Baca Juga: Kebakaran Hanguskan 3 Rumah di Permukiman Padat Tambora, 18 Mobil Damkar Dikerahkan
Pria pekerja serabutan ini mengatakan, rumah orangtua yang dia tempati itu merupakan satu-satunya rumah milik keluarga itu. Ia sangat bersyukur karena rumah itu bakal dibedah oleh pemerintah.
"Pas tau mau dibedah ya kami sangat alhamdulillah. Kami udah enggak sanggup kalau harus renovasi rumah," kata Rudi.
Rudi menyampaikan, biasanya ketika rumah sedang bocor, dirinya hanya melakukan perbaikan yang bersifat tidak permanen. Ketika hujan datang, bahkan perbaikan yang telah dilakukan kembali bocor.

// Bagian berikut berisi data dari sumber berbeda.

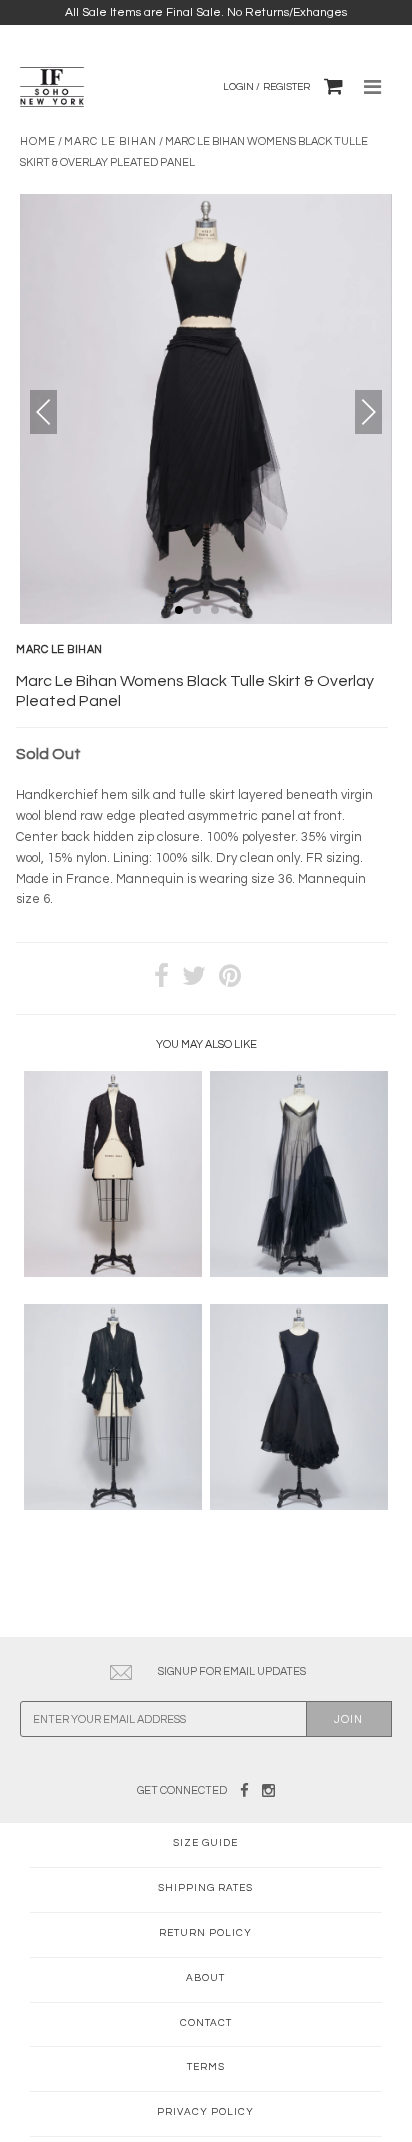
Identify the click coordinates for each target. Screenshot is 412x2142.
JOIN (348, 1719)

"Karena biasanya cuma saya tambal aja. Jadi misalnya bocor bagian dapur, ya paling cuma diakalin aja, jadi bukan diperbaiki," tutur dia.
Kondisi rumah Sapri dan istrinya, Rukmini 82 tahun pasangan lansia ini sangat memprihatinkan. Bahkan ketika hujan seperti hari ini, keluarga di rumah ini mencari tempat yang atapnya tidak rembes air.
Plafon pada rumah satu lantai ini terlihat kondisinya sudah mau ambruk. Rumah mayoritas terbuat dari ornamen kayu itu seharusnya bisa menjadi tempat yang aman dan nyaman bagi Sapri dan Rukmini yang sudah sepuh itu.
Dengan nada bicara yang sudah gemetar, Rukmini menceritakan jika hujan turun, ia pasti mengabarkan suami untuk berpindah tempat dari kamarnya yang bocor dan rembes itu.